§ **Your objective**:
Each line from the one with "552x456 pixels." through the last line below must be written out exactly. Do not copy pictures.

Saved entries
____________________
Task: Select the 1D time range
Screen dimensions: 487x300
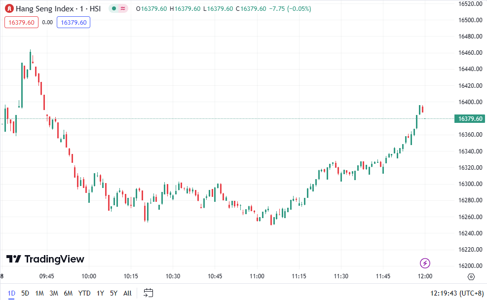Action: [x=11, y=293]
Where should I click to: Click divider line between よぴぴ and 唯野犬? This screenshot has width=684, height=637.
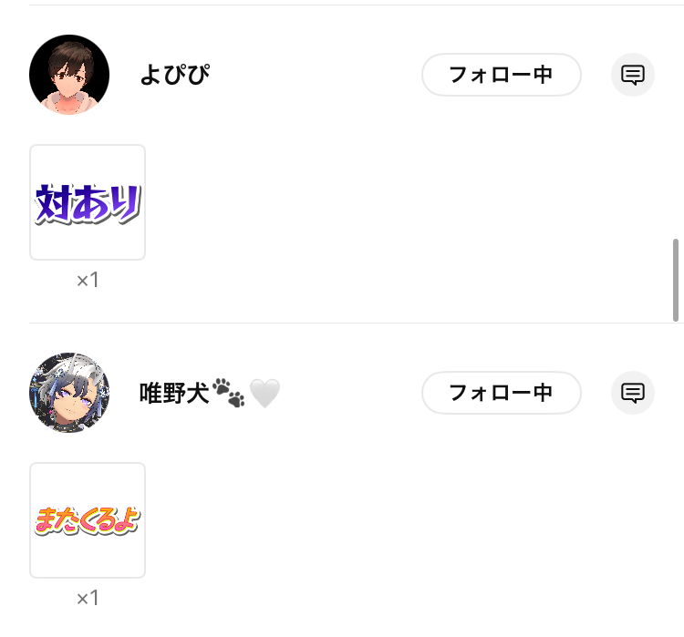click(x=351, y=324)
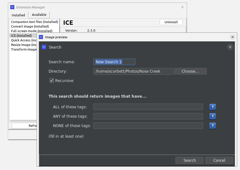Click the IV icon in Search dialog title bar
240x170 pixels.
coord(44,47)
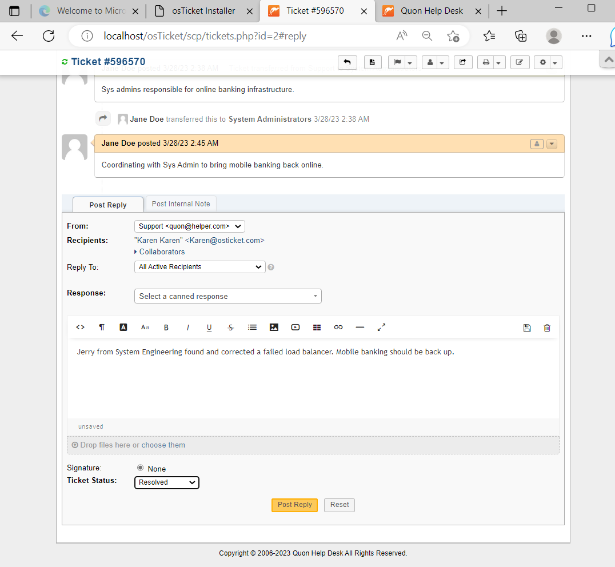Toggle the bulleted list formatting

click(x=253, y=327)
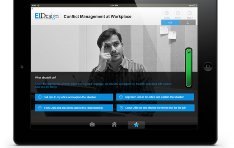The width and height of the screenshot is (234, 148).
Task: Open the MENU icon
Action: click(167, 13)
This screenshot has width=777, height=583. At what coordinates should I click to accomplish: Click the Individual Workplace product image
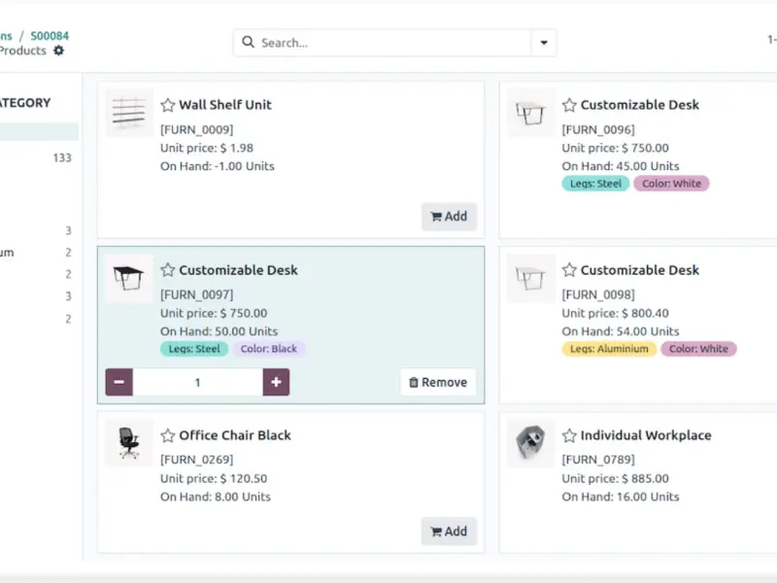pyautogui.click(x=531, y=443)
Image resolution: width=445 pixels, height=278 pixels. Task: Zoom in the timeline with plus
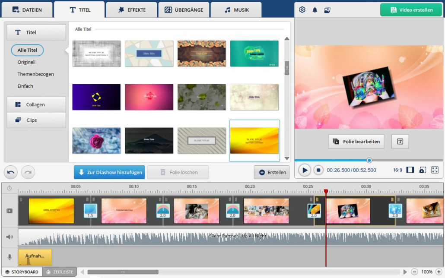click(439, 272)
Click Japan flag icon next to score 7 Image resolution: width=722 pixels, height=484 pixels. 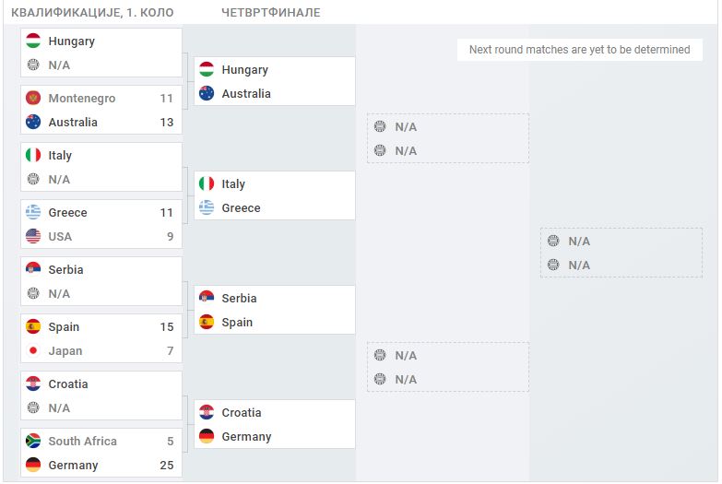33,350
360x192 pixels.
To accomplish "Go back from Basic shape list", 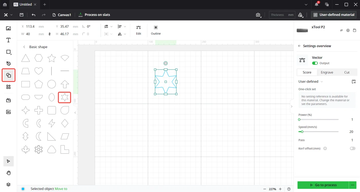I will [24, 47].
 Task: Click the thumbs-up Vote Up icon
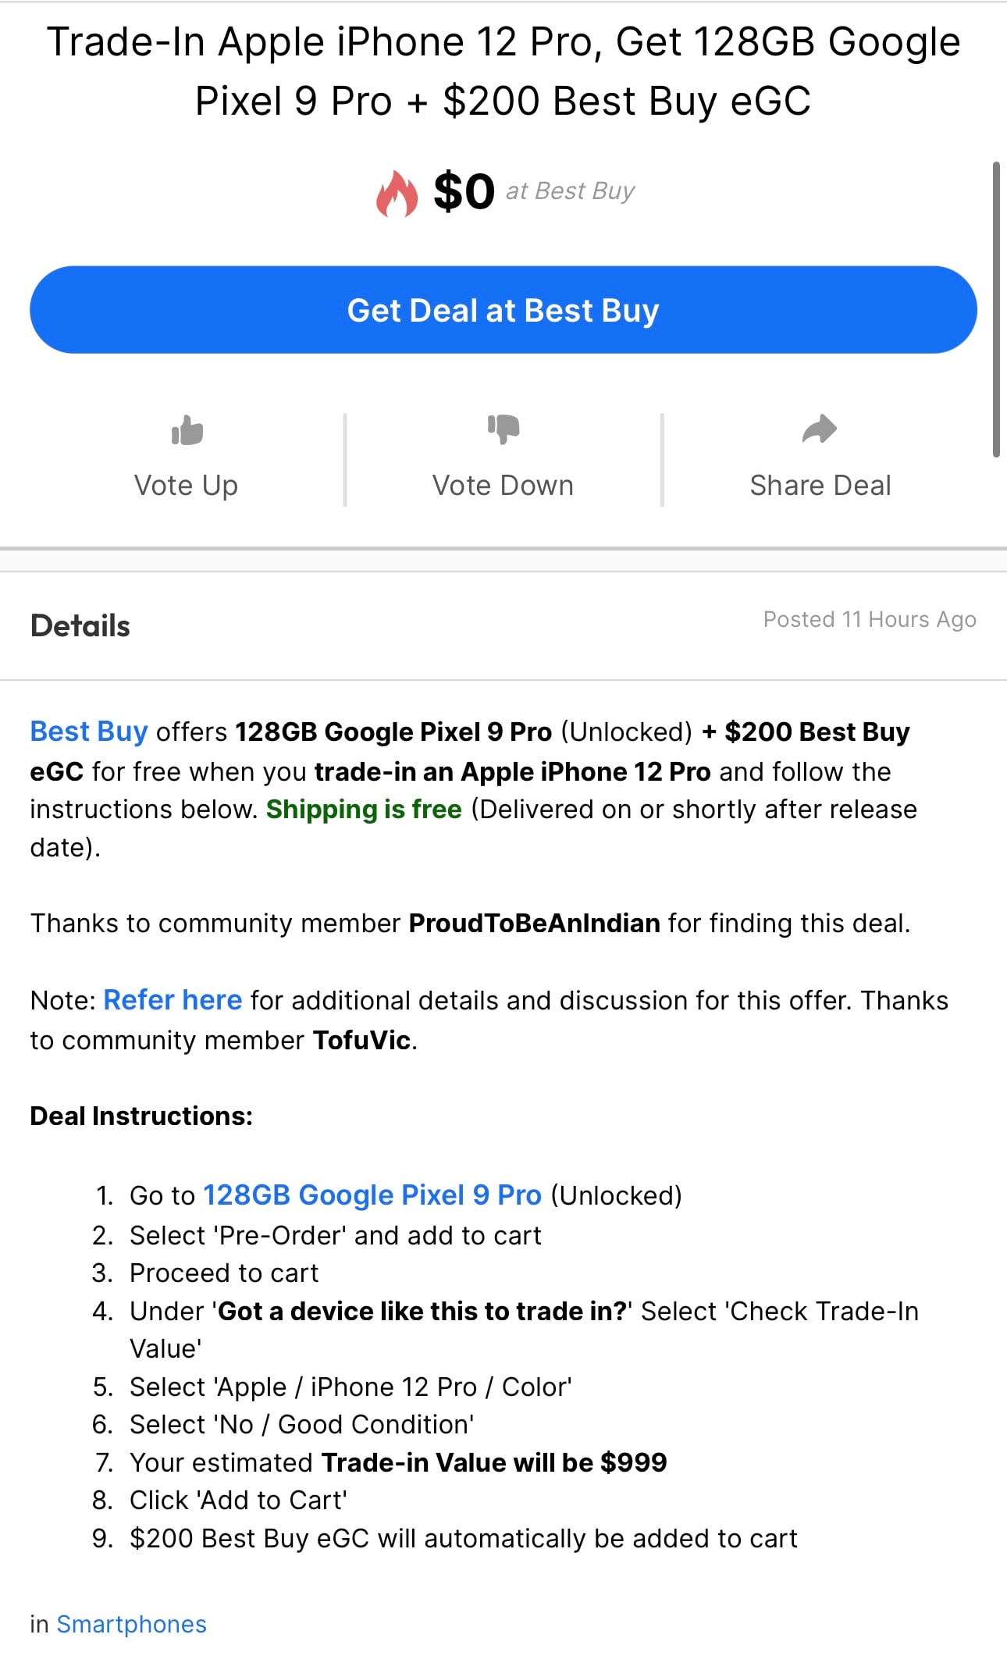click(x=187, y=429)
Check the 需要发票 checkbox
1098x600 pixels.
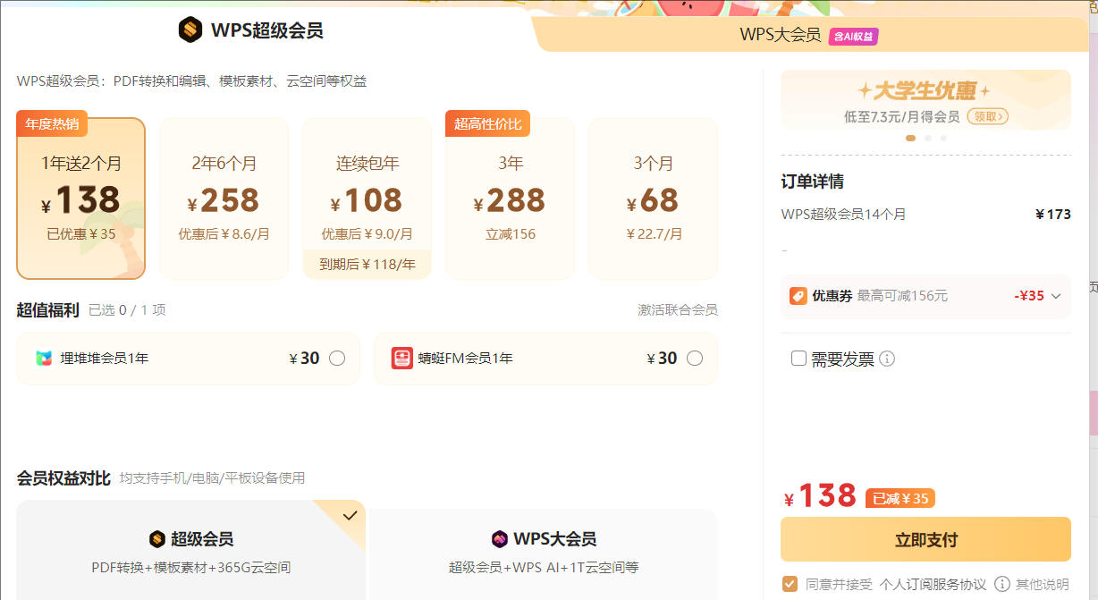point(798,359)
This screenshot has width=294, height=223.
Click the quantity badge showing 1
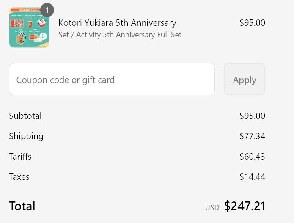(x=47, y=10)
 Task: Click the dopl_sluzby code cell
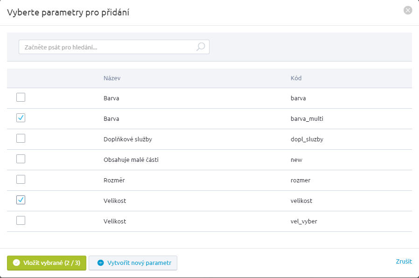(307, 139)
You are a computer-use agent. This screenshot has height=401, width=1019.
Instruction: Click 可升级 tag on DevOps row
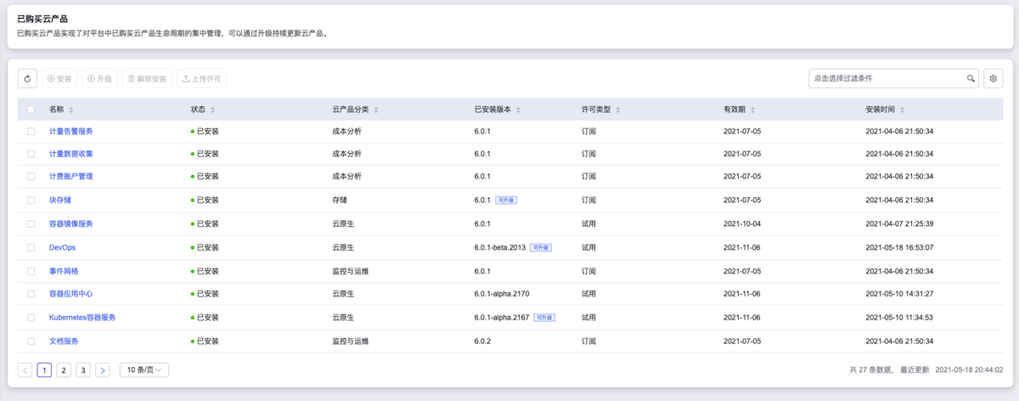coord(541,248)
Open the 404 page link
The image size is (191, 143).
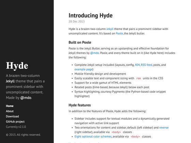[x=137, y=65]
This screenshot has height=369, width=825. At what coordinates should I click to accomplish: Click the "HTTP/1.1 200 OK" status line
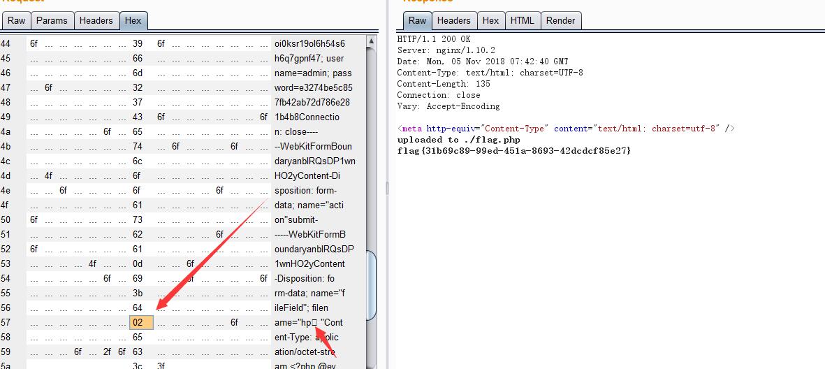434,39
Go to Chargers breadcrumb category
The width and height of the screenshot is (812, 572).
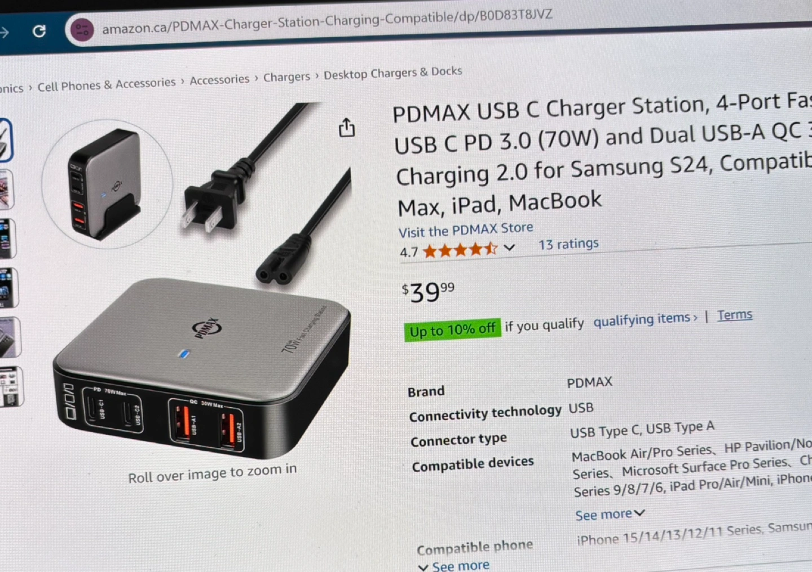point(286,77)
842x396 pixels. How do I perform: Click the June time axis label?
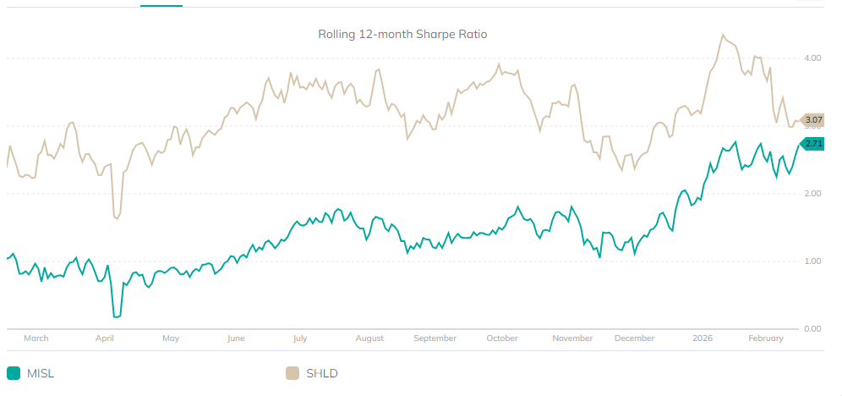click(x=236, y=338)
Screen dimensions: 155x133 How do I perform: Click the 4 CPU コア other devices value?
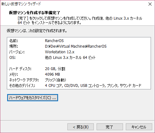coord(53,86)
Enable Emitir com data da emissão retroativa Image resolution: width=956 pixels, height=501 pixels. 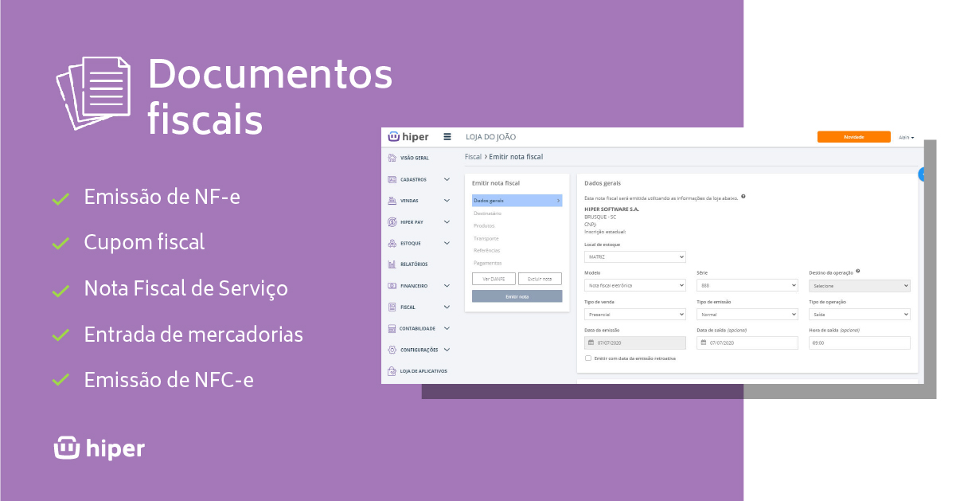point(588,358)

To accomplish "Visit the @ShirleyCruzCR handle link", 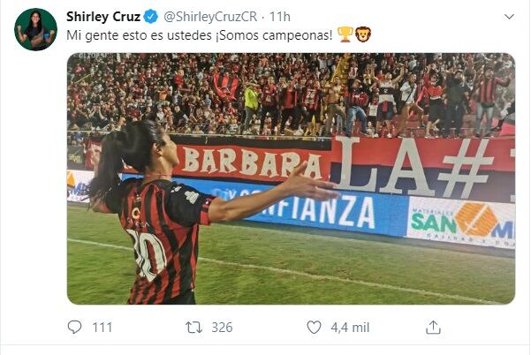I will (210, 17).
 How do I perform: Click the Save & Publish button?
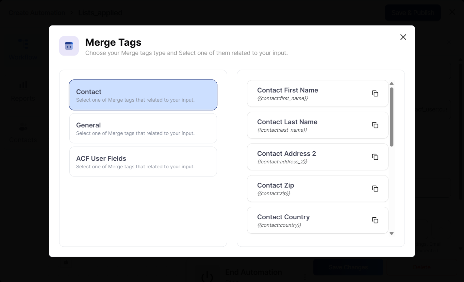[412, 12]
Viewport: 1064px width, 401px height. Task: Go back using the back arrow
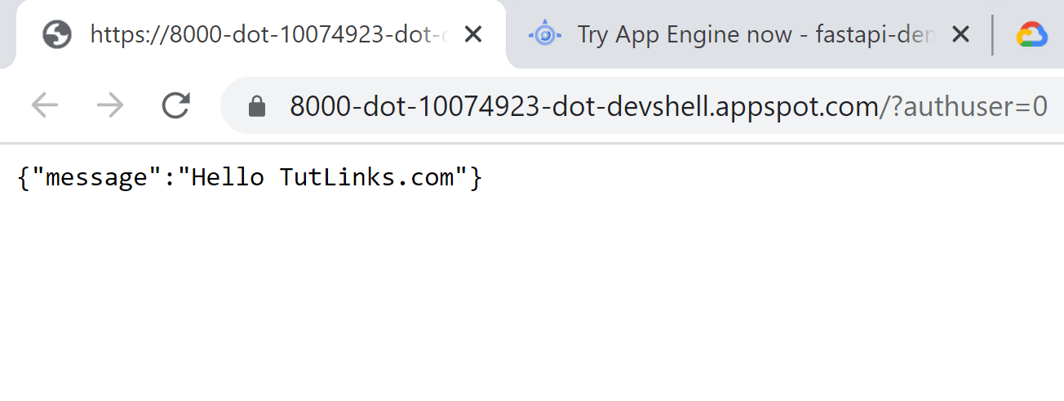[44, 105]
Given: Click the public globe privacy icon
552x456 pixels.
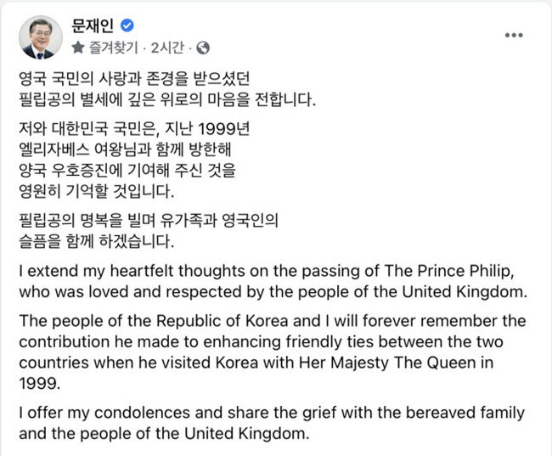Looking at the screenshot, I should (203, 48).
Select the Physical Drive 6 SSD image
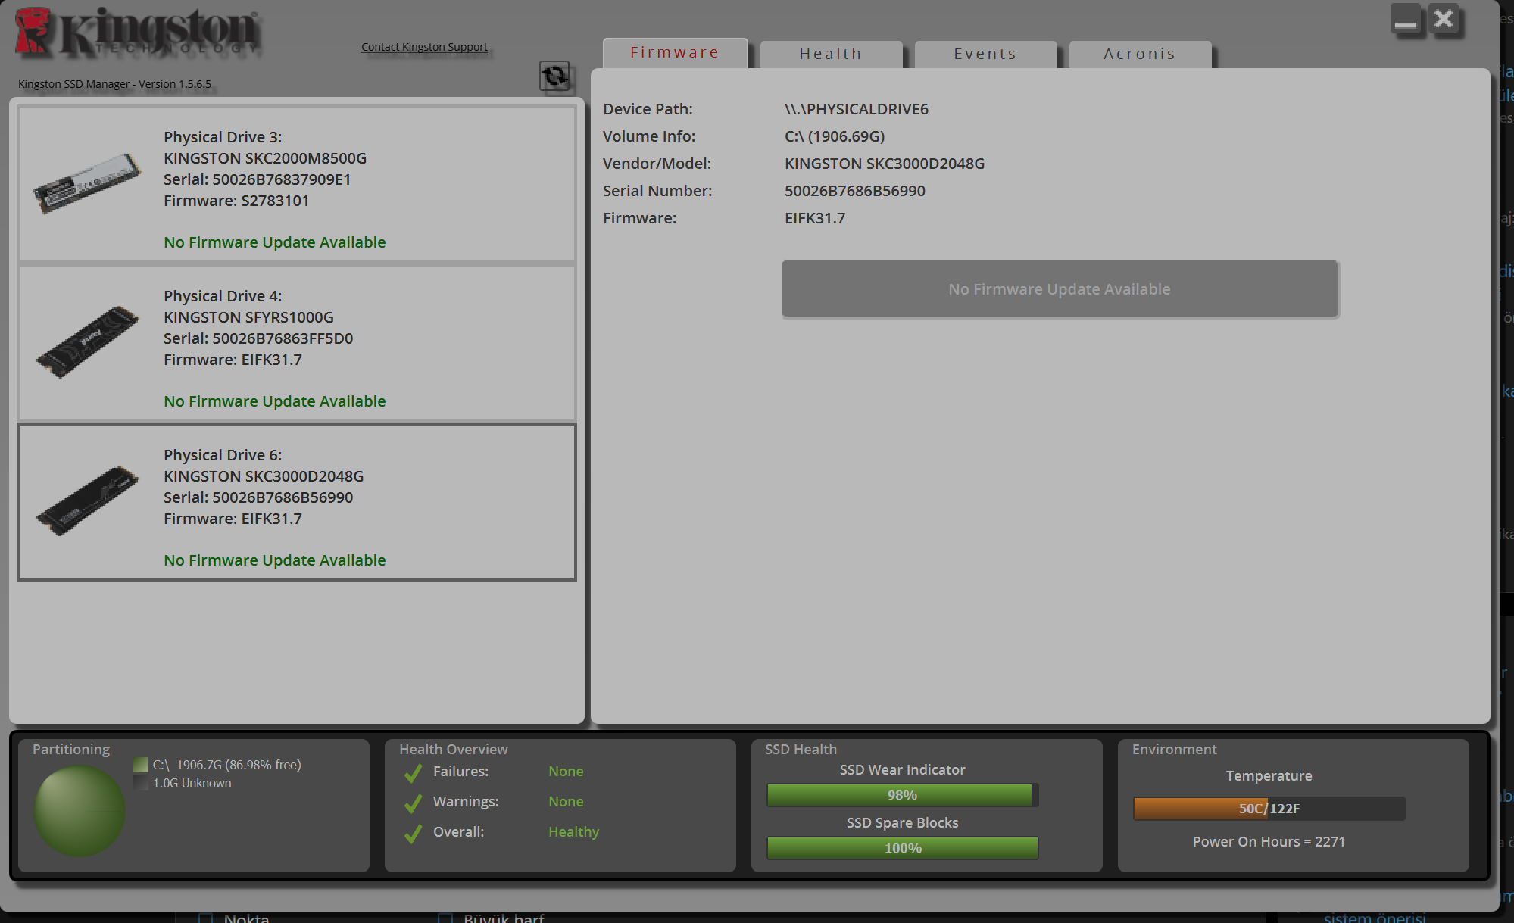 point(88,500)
____________________
§ **Answer to this task**:
552x456 pixels.
Looking at the screenshot, I should (203, 48).
Select the Physical Drive 6 SSD image
 point(88,500)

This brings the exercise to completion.